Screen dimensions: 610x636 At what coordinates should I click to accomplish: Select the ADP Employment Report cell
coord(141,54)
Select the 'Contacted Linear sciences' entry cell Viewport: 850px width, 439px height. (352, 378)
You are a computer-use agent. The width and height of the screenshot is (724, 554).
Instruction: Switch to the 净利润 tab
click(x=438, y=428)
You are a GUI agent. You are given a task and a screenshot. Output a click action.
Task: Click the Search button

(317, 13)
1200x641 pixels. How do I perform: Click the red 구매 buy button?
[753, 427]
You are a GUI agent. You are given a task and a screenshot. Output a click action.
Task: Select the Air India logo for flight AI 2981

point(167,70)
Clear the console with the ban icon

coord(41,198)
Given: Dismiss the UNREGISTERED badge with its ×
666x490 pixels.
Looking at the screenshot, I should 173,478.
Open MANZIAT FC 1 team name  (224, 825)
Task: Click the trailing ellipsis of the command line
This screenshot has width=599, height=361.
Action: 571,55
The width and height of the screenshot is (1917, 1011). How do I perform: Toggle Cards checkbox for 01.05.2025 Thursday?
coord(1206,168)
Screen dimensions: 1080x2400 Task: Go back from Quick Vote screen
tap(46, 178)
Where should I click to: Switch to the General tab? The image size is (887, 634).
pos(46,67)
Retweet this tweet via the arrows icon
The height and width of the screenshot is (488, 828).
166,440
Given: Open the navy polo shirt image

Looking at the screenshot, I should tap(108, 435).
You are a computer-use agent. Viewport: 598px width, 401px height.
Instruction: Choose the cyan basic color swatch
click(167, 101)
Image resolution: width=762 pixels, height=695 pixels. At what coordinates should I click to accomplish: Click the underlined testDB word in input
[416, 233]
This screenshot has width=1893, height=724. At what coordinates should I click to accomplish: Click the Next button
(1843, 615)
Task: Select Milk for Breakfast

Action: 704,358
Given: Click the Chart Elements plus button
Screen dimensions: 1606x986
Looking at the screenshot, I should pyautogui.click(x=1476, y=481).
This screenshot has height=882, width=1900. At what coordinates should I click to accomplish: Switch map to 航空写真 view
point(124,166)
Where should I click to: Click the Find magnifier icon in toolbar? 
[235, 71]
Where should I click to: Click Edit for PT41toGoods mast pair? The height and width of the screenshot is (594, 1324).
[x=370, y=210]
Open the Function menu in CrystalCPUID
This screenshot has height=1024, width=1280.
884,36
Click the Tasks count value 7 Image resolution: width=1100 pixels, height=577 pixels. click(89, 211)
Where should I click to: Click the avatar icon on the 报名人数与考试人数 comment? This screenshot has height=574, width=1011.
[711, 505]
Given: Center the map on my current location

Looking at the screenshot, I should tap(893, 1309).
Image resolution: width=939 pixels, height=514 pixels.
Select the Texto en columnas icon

+ + + +

Brief: Each line from the one with "Click the Tasks" through the last line of the records must be written out word for word. Include nothing else.

Answer section:
Click the Tasks count value 7 Image resolution: width=1100 pixels, height=577 pixels. click(89, 211)
Where should I click to: Click the avatar icon on the 报名人数与考试人数 comment? This screenshot has height=574, width=1011.
[711, 505]
Given: Center the map on my current location

Looking at the screenshot, I should tap(893, 1309).
Image resolution: width=939 pixels, height=514 pixels.
Select the Texto en columnas icon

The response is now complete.